Data provided →
※
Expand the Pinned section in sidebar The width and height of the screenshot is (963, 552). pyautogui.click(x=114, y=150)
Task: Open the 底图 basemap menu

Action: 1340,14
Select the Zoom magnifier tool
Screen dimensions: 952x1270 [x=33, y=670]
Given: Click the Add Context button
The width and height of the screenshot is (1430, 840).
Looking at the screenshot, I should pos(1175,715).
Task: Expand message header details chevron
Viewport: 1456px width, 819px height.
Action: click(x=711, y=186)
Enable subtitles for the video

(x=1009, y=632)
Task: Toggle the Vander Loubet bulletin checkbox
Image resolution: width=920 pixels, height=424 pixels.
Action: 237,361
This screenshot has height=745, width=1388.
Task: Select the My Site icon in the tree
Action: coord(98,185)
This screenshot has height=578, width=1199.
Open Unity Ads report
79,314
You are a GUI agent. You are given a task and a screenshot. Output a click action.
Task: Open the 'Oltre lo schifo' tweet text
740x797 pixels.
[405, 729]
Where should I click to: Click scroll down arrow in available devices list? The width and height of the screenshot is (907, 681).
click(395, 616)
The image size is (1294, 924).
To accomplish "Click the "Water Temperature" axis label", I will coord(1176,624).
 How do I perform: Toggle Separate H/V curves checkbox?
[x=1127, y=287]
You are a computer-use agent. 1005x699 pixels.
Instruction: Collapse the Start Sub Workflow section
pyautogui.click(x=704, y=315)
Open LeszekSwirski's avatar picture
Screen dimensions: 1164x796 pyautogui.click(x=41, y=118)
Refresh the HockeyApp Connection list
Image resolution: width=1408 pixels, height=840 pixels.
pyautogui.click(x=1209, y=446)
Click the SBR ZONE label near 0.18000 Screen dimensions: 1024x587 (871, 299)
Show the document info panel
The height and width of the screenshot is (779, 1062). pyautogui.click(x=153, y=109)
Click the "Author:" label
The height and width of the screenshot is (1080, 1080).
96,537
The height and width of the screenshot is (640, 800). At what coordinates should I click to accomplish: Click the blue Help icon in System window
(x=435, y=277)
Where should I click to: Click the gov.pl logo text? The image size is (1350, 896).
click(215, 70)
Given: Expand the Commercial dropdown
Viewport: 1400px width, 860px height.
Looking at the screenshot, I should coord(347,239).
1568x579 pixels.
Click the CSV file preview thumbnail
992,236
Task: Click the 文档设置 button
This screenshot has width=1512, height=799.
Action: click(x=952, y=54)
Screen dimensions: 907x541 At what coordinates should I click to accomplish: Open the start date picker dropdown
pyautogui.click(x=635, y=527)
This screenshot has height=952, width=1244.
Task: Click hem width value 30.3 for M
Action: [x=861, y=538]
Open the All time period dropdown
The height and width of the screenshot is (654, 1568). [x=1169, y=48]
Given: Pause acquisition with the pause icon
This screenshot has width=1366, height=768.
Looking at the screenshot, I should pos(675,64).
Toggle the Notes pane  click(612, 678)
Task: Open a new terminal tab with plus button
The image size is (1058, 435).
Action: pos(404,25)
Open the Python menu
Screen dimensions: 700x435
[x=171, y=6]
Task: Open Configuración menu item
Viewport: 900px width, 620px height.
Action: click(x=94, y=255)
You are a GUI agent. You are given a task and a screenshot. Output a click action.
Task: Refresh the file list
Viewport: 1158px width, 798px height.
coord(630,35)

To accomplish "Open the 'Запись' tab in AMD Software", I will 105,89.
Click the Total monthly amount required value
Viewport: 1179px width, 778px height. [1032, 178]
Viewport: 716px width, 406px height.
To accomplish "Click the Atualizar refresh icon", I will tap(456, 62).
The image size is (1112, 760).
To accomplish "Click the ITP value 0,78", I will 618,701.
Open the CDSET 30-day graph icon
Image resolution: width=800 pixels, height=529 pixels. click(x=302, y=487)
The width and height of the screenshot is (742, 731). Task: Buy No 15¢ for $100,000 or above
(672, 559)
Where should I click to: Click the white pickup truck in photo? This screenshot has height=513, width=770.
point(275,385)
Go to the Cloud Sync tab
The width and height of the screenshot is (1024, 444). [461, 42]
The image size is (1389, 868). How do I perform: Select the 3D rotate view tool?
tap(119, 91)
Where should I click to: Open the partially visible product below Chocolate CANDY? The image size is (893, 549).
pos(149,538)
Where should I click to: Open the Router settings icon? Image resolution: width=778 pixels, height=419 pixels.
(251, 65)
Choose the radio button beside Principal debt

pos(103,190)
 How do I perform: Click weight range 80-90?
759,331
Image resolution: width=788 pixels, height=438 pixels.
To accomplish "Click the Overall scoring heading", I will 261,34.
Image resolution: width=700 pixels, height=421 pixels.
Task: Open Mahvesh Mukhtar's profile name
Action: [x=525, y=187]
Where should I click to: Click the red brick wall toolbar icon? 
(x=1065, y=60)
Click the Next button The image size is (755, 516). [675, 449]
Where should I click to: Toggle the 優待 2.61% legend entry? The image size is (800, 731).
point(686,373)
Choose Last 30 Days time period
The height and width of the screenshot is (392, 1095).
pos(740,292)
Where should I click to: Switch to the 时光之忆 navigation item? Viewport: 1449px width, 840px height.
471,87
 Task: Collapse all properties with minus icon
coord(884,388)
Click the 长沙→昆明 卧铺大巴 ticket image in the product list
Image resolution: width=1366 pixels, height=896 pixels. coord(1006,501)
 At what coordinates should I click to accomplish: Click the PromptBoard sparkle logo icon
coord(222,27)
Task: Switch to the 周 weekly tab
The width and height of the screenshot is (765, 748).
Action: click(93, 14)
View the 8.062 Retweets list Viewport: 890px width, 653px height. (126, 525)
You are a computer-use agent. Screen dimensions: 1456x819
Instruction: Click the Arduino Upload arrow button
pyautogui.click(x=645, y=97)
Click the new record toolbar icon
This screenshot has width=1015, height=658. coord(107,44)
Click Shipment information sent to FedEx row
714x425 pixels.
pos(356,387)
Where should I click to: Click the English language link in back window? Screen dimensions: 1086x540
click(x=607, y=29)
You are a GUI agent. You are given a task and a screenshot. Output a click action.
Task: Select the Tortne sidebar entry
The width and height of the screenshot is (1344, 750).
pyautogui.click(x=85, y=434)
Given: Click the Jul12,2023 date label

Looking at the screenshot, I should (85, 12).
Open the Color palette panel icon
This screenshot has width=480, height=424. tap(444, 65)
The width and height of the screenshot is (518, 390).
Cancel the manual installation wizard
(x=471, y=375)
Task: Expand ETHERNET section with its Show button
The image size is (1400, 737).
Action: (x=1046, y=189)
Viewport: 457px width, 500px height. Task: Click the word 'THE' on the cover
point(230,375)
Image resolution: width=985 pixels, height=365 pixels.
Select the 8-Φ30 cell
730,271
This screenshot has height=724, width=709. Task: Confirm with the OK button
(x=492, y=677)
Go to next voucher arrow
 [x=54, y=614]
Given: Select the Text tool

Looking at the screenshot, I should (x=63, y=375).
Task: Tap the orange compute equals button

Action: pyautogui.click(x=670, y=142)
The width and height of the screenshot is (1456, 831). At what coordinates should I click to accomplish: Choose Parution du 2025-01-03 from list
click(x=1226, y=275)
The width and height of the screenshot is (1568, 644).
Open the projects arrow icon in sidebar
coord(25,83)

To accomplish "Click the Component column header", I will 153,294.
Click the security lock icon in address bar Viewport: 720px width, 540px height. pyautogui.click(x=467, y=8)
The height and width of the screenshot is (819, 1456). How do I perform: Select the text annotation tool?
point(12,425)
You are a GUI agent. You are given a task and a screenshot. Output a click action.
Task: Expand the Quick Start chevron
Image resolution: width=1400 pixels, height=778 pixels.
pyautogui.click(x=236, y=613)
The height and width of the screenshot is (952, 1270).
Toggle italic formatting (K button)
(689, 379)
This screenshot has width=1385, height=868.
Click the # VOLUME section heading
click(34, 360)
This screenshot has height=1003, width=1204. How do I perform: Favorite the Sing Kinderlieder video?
※
Set task → Rewrite the data above with "magnifier" changed to "lens" wherever it occurs, leaving everything else untouched.

Final answer →
Expand the Pinned section in sidebar The width and height of the screenshot is (963, 552). pyautogui.click(x=114, y=150)
Task: Open the 底图 basemap menu

Action: 1340,14
Select the Zoom lens tool
Screen dimensions: 952x1270 [x=33, y=670]
Given: Click the Add Context button
The width and height of the screenshot is (1430, 840).
Looking at the screenshot, I should pos(1175,715).
Task: Expand message header details chevron
Viewport: 1456px width, 819px height.
Action: click(x=711, y=186)
Enable subtitles for the video

(x=1009, y=632)
Task: Toggle the Vander Loubet bulletin checkbox
Image resolution: width=920 pixels, height=424 pixels.
Action: 237,361
This screenshot has height=745, width=1388.
Task: Select the My Site icon in the tree
Action: coord(98,185)
This screenshot has height=578, width=1199.
Open Unity Ads report
79,314
You are a GUI agent. You are given a task and a screenshot. Output a click action.
Task: Open the 'Oltre lo schifo' tweet text
740x797 pixels.
[405, 729]
Where should I click to: Click scroll down arrow in available devices list? The width and height of the screenshot is (907, 681).
click(395, 616)
The image size is (1294, 924).
To accomplish "Click the "Water Temperature" axis label", I will coord(1176,624).
 How do I perform: Toggle Separate H/V curves checkbox?
[x=1127, y=287]
You are a computer-use agent. 1005x699 pixels.
Instruction: Collapse the Start Sub Workflow section
pyautogui.click(x=704, y=315)
Open LeszekSwirski's avatar picture
Screen dimensions: 1164x796 pyautogui.click(x=41, y=118)
Refresh the HockeyApp Connection list
Image resolution: width=1408 pixels, height=840 pixels.
pyautogui.click(x=1209, y=446)
Click the SBR ZONE label near 0.18000 Screen dimensions: 1024x587 (871, 299)
Show the document info panel
The height and width of the screenshot is (779, 1062). pyautogui.click(x=153, y=109)
Click the "Author:" label
The height and width of the screenshot is (1080, 1080).
96,537
The height and width of the screenshot is (640, 800). At what coordinates should I click to accomplish: Click the blue Help icon in System window
(x=435, y=277)
Where should I click to: Click the gov.pl logo text? The image size is (1350, 896).
click(215, 70)
Given: Expand the Commercial dropdown
Viewport: 1400px width, 860px height.
Looking at the screenshot, I should coord(347,239).
1568x579 pixels.
Click the CSV file preview thumbnail
992,236
Task: Click the 文档设置 button
This screenshot has width=1512, height=799.
Action: click(x=952, y=54)
Screen dimensions: 907x541 At what coordinates should I click to accomplish: Open the start date picker dropdown
pyautogui.click(x=635, y=527)
This screenshot has height=952, width=1244.
Task: Click hem width value 30.3 for M
Action: [x=861, y=538]
Open the All time period dropdown
The height and width of the screenshot is (654, 1568). [x=1169, y=48]
Given: Pause acquisition with the pause icon
This screenshot has width=1366, height=768.
Looking at the screenshot, I should pos(675,64).
Toggle the Notes pane  click(612, 678)
Task: Open a new terminal tab with plus button
The image size is (1058, 435).
Action: pos(404,25)
Open the Python menu
Screen dimensions: 700x435
[x=171, y=6]
Task: Open Configuración menu item
Viewport: 900px width, 620px height.
Action: click(x=94, y=255)
You are a GUI agent. You are given a task and a screenshot. Output a click action.
Task: Refresh the file list
Viewport: 1158px width, 798px height.
coord(630,35)

To accomplish "Open the 'Запись' tab in AMD Software", I will 105,89.
Click the Total monthly amount required value
Viewport: 1179px width, 778px height. [1032, 178]
Viewport: 716px width, 406px height.
To accomplish "Click the Atualizar refresh icon", I will tap(456, 62).
The image size is (1112, 760).
To accomplish "Click the ITP value 0,78", I will 618,701.
Open the CDSET 30-day graph icon
Image resolution: width=800 pixels, height=529 pixels. click(x=302, y=487)
The width and height of the screenshot is (742, 731). Task: Buy No 15¢ for $100,000 or above
(672, 559)
Where should I click to: Click the white pickup truck in photo? This screenshot has height=513, width=770.
point(275,385)
Go to the Cloud Sync tab
The width and height of the screenshot is (1024, 444). [461, 42]
The image size is (1389, 868). How do I perform: Select the 3D rotate view tool?
tap(119, 91)
Where should I click to: Open the partially visible product below Chocolate CANDY? The image size is (893, 549).
pos(149,538)
Where should I click to: Open the Router settings icon? Image resolution: width=778 pixels, height=419 pixels.
(251, 65)
Choose the radio button beside Principal debt

pos(103,190)
 How do I perform: Click weight range 80-90?
759,331
Image resolution: width=788 pixels, height=438 pixels.
To accomplish "Click the Overall scoring heading", I will 261,34.
Image resolution: width=700 pixels, height=421 pixels.
Task: Open Mahvesh Mukhtar's profile name
Action: [x=525, y=187]
Where should I click to: Click the red brick wall toolbar icon? 
(x=1065, y=60)
Click the Next button The image size is (755, 516). [675, 449]
Where should I click to: Toggle the 優待 2.61% legend entry? The image size is (800, 731).
point(686,373)
Choose Last 30 Days time period
The height and width of the screenshot is (392, 1095).
pos(740,292)
Where should I click to: Switch to the 时光之忆 navigation item? Viewport: 1449px width, 840px height.
471,87
 Task: Collapse all properties with minus icon
coord(884,388)
Click the 长沙→昆明 卧铺大巴 ticket image in the product list
Image resolution: width=1366 pixels, height=896 pixels. coord(1006,501)
 At what coordinates should I click to accomplish: Click the PromptBoard sparkle logo icon
coord(222,27)
Task: Switch to the 周 weekly tab
The width and height of the screenshot is (765, 748).
Action: click(93, 14)
View the 8.062 Retweets list Viewport: 890px width, 653px height. (126, 525)
You are a computer-use agent. Screen dimensions: 1456x819
Instruction: Click the Arduino Upload arrow button
pyautogui.click(x=645, y=97)
Click the new record toolbar icon
This screenshot has width=1015, height=658. coord(107,44)
Click Shipment information sent to FedEx row
714x425 pixels.
pos(356,387)
Where should I click to: Click the English language link in back window? Screen dimensions: 1086x540
click(x=607, y=29)
You are a GUI agent. You are given a task and a screenshot. Output a click action.
Task: Select the Tortne sidebar entry
The width and height of the screenshot is (1344, 750).
pyautogui.click(x=85, y=434)
Given: Click the Jul12,2023 date label

Looking at the screenshot, I should (85, 12).
Open the Color palette panel icon
This screenshot has width=480, height=424. tap(444, 65)
The width and height of the screenshot is (518, 390).
Cancel the manual installation wizard
(x=471, y=375)
Task: Expand ETHERNET section with its Show button
The image size is (1400, 737).
Action: (x=1046, y=189)
Viewport: 457px width, 500px height. Task: Click the word 'THE' on the cover
point(230,375)
Image resolution: width=985 pixels, height=365 pixels.
Select the 8-Φ30 cell
730,271
This screenshot has height=724, width=709. Task: Confirm with the OK button
(x=492, y=677)
Go to next voucher arrow
 [x=54, y=614]
Given: Select the Text tool

Looking at the screenshot, I should (x=63, y=375).
Task: Tap the orange compute equals button

Action: pyautogui.click(x=670, y=142)
The width and height of the screenshot is (1456, 831). At what coordinates should I click to accomplish: Choose Parution du 2025-01-03 from list
click(x=1226, y=275)
The width and height of the screenshot is (1568, 644).
Open the projects arrow icon in sidebar
coord(25,83)

To accomplish "Click the Component column header", I will 153,294.
Click the security lock icon in address bar Viewport: 720px width, 540px height. pyautogui.click(x=467, y=8)
The height and width of the screenshot is (819, 1456). How do I perform: Select the text annotation tool?
point(12,425)
You are a GUI agent. You are given a task and a screenshot. Output a click action.
Task: Expand the Quick Start chevron
Image resolution: width=1400 pixels, height=778 pixels.
pyautogui.click(x=236, y=613)
The height and width of the screenshot is (952, 1270).
Toggle italic formatting (K button)
(689, 379)
This screenshot has width=1385, height=868.
Click the # VOLUME section heading
click(34, 360)
This screenshot has height=1003, width=1204. How do I perform: Favorite the Sing Kinderlieder video?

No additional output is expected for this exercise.